A 32-year-old man presented to the orthopedic clinic with a 1-year history of systemic multiple sclerosis, especially in the spine. A year previously, the patient was also diagnosed with unicentric mixed type Castleman’s disease (CD) and underwent complete excision of a left axillary mass. Following this, the patient was found to have adenocarcinoma of the left lung and underwent thoracoscopic left lower lobectomy with systematic lymph node dissection. The patient then complained of waist soreness but denied experiencing any other constitutional symptoms or any history of trauma during the past years. Two months previously, his mother was also diagnosed with unicentric mixed type CD. Physical examination and laboratory investigations were performed which did not reveal any abnormality, except that the neuron-specific enolase was mildly elevated at 19.1 U/ml (normal range ≤16.3 U/ml). Computed tomography of the spine showed significant sclerosis of the partial T2, T3, T7, L1 vertebral body and the appendix (Figure 1A and B). Magnetic resonance imaging of the spine demonstrated multiple round-like abnormal signals in the thoracic, lumbar and sacral vertebral bodies and appendages. Subsequent positron emission tomography/computed tomography scan identified multiple cystic lesions in the vertebral bodies with no increased uptake of 18F-FDG, indicating bone changes in CD (Figure 1C). After careful evaluation and consideration to exclude spinal metastases, percutaneous vertebroplasty was performed, with the histopathological examination later confirmed the diagnosis of diffuse osteosclerosis in CD. Therefore, the patient was referred to the department of hematology and thoracic surgery for further management.
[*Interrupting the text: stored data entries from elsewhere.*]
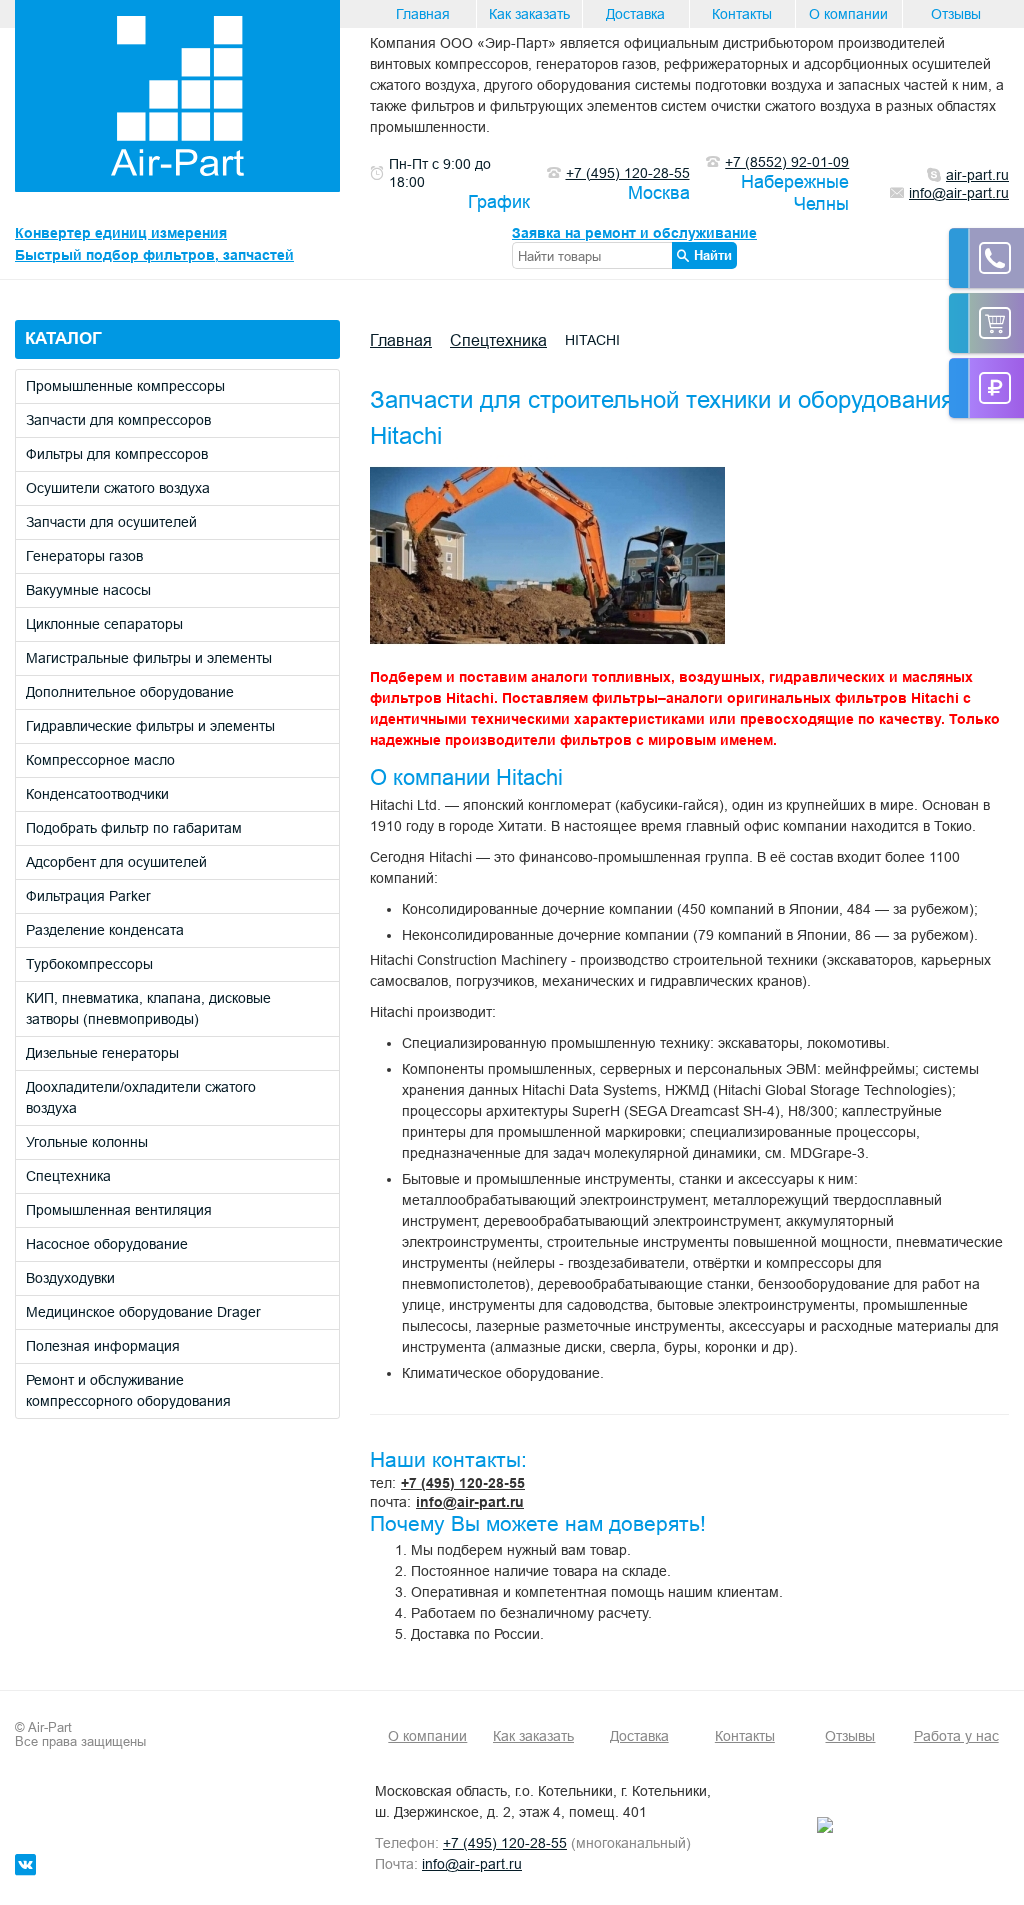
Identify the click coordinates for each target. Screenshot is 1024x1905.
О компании (848, 14)
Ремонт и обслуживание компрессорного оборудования (128, 1390)
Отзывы (956, 14)
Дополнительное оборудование (130, 692)
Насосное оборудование (107, 1244)
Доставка (635, 14)
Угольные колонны (87, 1142)
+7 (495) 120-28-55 (463, 1483)
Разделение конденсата (105, 930)
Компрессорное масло (100, 760)
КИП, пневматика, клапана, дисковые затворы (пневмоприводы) (148, 1008)
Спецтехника (68, 1176)
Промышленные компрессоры (125, 386)
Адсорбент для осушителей (116, 862)
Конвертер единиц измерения (121, 233)
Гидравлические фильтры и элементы (150, 726)
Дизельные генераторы (102, 1053)
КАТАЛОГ (63, 338)
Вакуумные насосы (88, 590)
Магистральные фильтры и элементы (149, 658)
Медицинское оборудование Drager (143, 1312)
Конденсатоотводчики (97, 794)
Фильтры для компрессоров (117, 454)
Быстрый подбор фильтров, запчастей (154, 255)
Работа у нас (956, 1736)
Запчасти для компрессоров (118, 420)
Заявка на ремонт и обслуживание (634, 233)
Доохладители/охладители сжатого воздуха (141, 1097)
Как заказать (529, 14)
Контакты (742, 14)
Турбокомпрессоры (89, 964)
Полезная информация (103, 1346)
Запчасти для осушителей (111, 522)
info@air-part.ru (470, 1502)
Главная (423, 14)
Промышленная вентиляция (119, 1210)
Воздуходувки (70, 1278)
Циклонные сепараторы (104, 624)
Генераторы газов (84, 556)
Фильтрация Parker (88, 896)
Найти (713, 255)
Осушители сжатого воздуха (118, 488)
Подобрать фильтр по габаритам (134, 828)
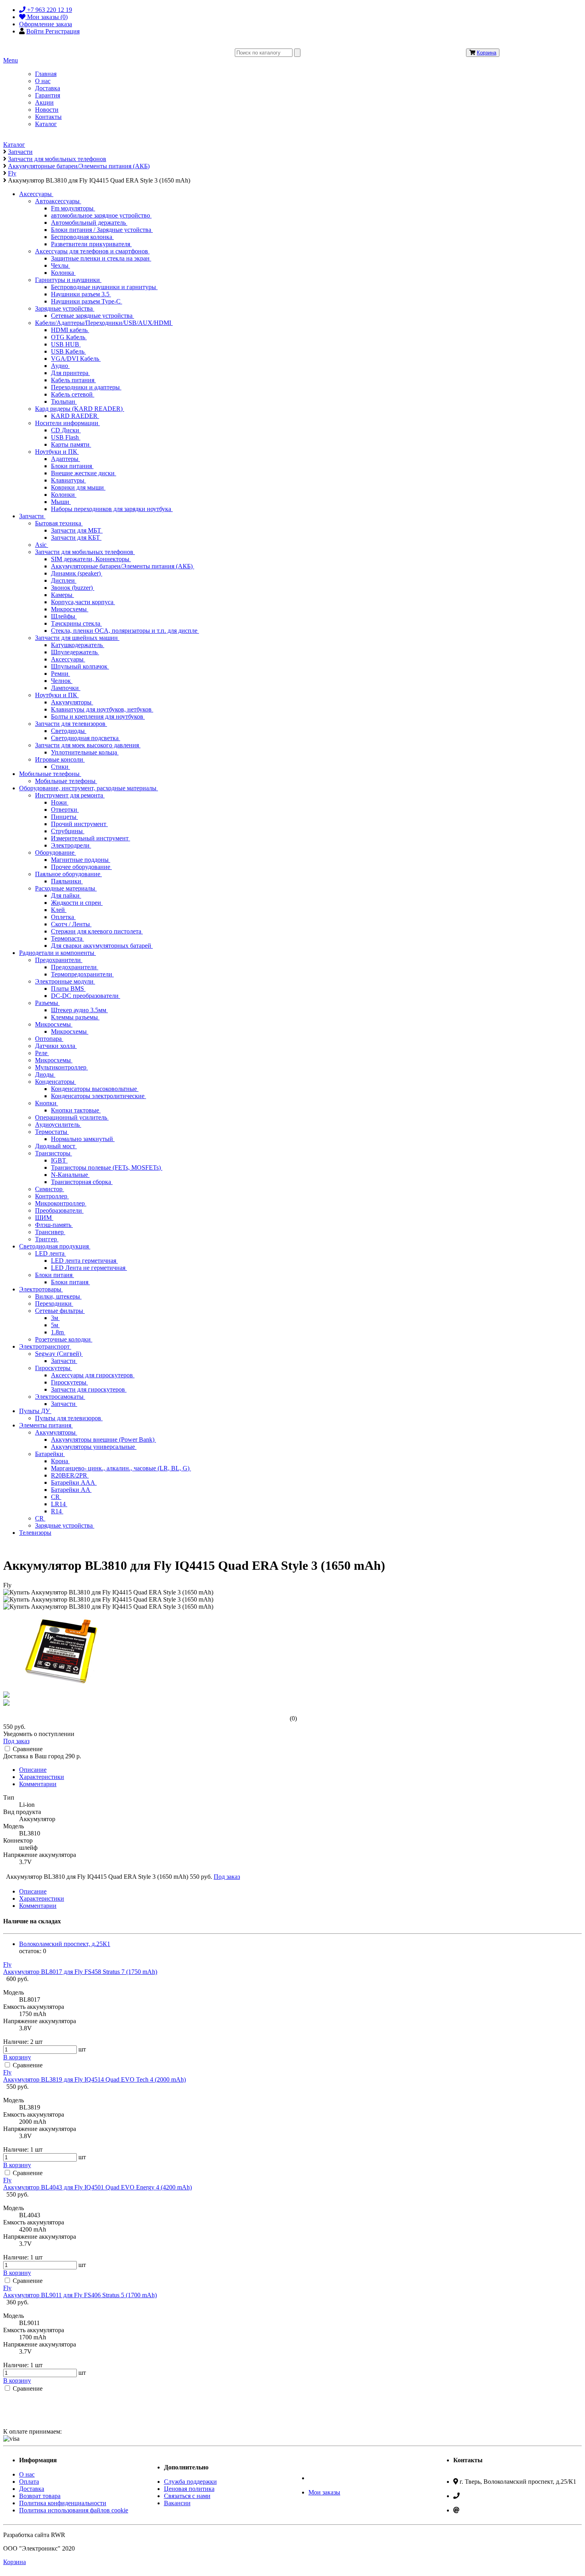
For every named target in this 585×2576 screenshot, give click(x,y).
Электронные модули (65, 981)
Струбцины (67, 831)
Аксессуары (36, 194)
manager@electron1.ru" (491, 2510)
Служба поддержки (190, 2481)
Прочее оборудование (81, 866)
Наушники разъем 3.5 (81, 294)
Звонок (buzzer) (72, 587)
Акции (44, 102)
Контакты (48, 116)
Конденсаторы (55, 1081)
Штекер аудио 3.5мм (79, 1010)
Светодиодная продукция (54, 1246)
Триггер (46, 1239)
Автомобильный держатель (89, 222)
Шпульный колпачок (80, 666)
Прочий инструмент (79, 823)
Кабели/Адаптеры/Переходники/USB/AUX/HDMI (104, 322)
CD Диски (66, 430)
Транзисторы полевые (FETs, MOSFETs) (106, 1167)
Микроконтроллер (60, 1203)
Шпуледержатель (75, 652)
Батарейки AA (71, 1489)
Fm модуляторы (73, 208)
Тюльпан (64, 401)
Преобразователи (59, 1210)
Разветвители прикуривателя (91, 244)
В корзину (17, 2057)
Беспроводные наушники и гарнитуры (104, 287)
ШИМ (44, 1217)
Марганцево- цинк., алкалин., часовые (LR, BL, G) (121, 1468)
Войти (35, 31)
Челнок (61, 680)
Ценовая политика (189, 2488)
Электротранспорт (45, 1346)
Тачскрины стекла (76, 623)
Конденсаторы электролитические (98, 1096)
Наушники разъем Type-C (86, 301)
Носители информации (67, 423)
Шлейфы (64, 616)
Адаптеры (65, 458)
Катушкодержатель (77, 645)
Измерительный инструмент (90, 838)
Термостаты (52, 1131)
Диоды (45, 1074)
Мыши (61, 501)
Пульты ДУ (35, 1411)
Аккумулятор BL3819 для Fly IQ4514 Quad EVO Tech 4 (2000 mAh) (94, 2079)
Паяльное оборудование (68, 874)
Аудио (60, 365)
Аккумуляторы (72, 702)
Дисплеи (63, 580)
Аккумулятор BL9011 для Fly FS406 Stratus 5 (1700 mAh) (80, 2295)
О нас (43, 81)
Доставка (47, 88)
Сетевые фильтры (60, 1310)
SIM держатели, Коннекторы (91, 559)
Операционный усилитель (72, 1117)
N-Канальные (70, 1174)
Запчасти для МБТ (77, 530)
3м (55, 1317)
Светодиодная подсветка (85, 738)
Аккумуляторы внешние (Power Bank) (103, 1439)
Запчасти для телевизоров (71, 723)
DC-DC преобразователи (85, 995)
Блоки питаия (54, 1274)
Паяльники (67, 881)
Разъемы (47, 1002)
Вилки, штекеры (58, 1296)
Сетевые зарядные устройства (92, 315)
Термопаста (67, 938)
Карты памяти (71, 444)
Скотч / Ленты (71, 924)
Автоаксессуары (58, 201)
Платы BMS (68, 988)
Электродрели (71, 845)
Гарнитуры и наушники (68, 279)
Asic (41, 544)
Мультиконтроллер (61, 1067)
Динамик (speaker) (76, 573)
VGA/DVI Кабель (76, 358)
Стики (60, 766)
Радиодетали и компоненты (57, 952)
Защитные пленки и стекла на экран (101, 258)
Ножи (59, 802)
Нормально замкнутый (83, 1138)
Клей (58, 909)
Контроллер (52, 1196)
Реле (42, 1053)
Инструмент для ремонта (70, 795)
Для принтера (70, 372)
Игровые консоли (60, 759)
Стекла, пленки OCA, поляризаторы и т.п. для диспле (125, 630)
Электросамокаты (60, 1396)
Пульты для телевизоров (69, 1418)
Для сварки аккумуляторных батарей (102, 945)
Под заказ (16, 1741)
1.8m (58, 1332)
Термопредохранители (82, 974)
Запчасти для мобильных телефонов (85, 551)
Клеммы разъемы (75, 1017)
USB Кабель (68, 351)
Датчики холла (56, 1045)
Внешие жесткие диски (83, 473)
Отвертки (65, 809)
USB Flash (65, 437)
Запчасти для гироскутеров (89, 1389)
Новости (46, 109)
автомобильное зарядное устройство (101, 215)
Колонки (63, 494)
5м (55, 1325)
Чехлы (60, 265)
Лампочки (65, 687)
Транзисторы (53, 1153)
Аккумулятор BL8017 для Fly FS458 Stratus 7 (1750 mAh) (80, 1971)
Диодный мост (56, 1146)
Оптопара (49, 1038)
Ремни (60, 673)
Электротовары (41, 1289)
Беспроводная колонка (82, 236)
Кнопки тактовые (76, 1110)
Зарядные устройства (64, 308)
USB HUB (66, 344)
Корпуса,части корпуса (83, 602)
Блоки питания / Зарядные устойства (102, 229)
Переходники (54, 1303)
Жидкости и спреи (77, 902)
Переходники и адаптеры (86, 387)
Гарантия (47, 95)
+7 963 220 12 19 (483, 2495)
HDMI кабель (70, 330)
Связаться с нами (187, 2495)
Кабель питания (73, 380)
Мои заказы (324, 2492)
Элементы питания (46, 1425)
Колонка (63, 272)
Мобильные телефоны (50, 773)
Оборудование (55, 852)
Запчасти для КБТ (76, 537)
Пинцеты (64, 816)
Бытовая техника (59, 523)
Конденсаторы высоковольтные (94, 1088)
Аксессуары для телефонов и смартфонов (92, 251)
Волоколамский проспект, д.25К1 (64, 1943)
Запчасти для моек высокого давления (87, 745)
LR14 (59, 1504)
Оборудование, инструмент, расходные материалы (88, 788)
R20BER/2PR (70, 1475)
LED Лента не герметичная (89, 1267)
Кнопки (46, 1103)
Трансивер (50, 1232)
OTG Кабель (69, 337)
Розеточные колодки (63, 1339)
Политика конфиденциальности (62, 2503)
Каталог (46, 124)
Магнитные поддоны (80, 859)
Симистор (49, 1189)
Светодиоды (68, 730)
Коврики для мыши (78, 487)
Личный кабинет (331, 2478)
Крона (60, 1461)
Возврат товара (39, 2495)
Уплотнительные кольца (85, 752)
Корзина (486, 53)
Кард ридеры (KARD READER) (79, 408)
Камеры (62, 594)
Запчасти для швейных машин (77, 637)
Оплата (29, 2481)
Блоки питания (72, 466)
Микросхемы (69, 609)
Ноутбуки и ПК (57, 451)
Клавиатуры (68, 480)
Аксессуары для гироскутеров (93, 1375)
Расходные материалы (66, 888)
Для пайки (66, 895)
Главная (46, 73)
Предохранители (58, 960)
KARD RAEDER (75, 415)
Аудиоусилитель (58, 1124)
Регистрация (62, 31)
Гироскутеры (53, 1368)
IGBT (59, 1160)
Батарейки (50, 1453)
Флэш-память (54, 1224)
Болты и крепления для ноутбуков (98, 716)
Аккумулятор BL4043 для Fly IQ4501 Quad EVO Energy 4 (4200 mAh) (97, 2187)
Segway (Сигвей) (59, 1353)
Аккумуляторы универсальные (93, 1446)
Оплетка (63, 917)
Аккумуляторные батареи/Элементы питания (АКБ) (122, 566)
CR (56, 1496)
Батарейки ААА (74, 1482)
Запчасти (32, 516)
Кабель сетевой (72, 394)
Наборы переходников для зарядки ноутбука (112, 508)
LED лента (50, 1253)
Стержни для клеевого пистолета (97, 931)
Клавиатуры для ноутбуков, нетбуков (102, 709)
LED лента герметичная (84, 1260)
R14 (57, 1511)
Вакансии (177, 2503)
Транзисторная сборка (82, 1181)
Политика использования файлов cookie (73, 2510)
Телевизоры (35, 1532)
Osteosclerosis in Castleman's disease (A,B) Three dimensional reconstruction of whole spine CT showed multiple abnormal high-density shadows in spine, thorax and pelvis. (C) 18F-FDG P ET / CT showed multiple osteogenic changes in multiple vertebral bodies and accessories of the spine, and there was no increase in metabolism.
CD is a rare, undetermined chronic lymphoproliferative disorder with an incidence rate of 1/50 000.1 CD is highly heterogeneous and can be categorized as unicentric CD (UCD) and multicentric CD based on the different areas of lymph node involvement. One of the characteristics of the present case is that CD was complicated by lung cancer. In addition, the patient’s mother was diagnosed with UCD and the father with lung cancer. The incidence of CD in this patient thus indicated a certain family tendency, which is clinically rare and also rarely reported in the literature.2 Clinicians should pay complete attention to the clinical phenomenon of osteosclerosis in patients with CD, especially when the patients show complications with malignant tumors, and their condition should be fully differentiated from bone metastases.3 Therefore, under circumstances similar to those in the present case, tissue biopsy of the affected bone for pathological diagnosis is imperative.
Conflict of interest. None declared.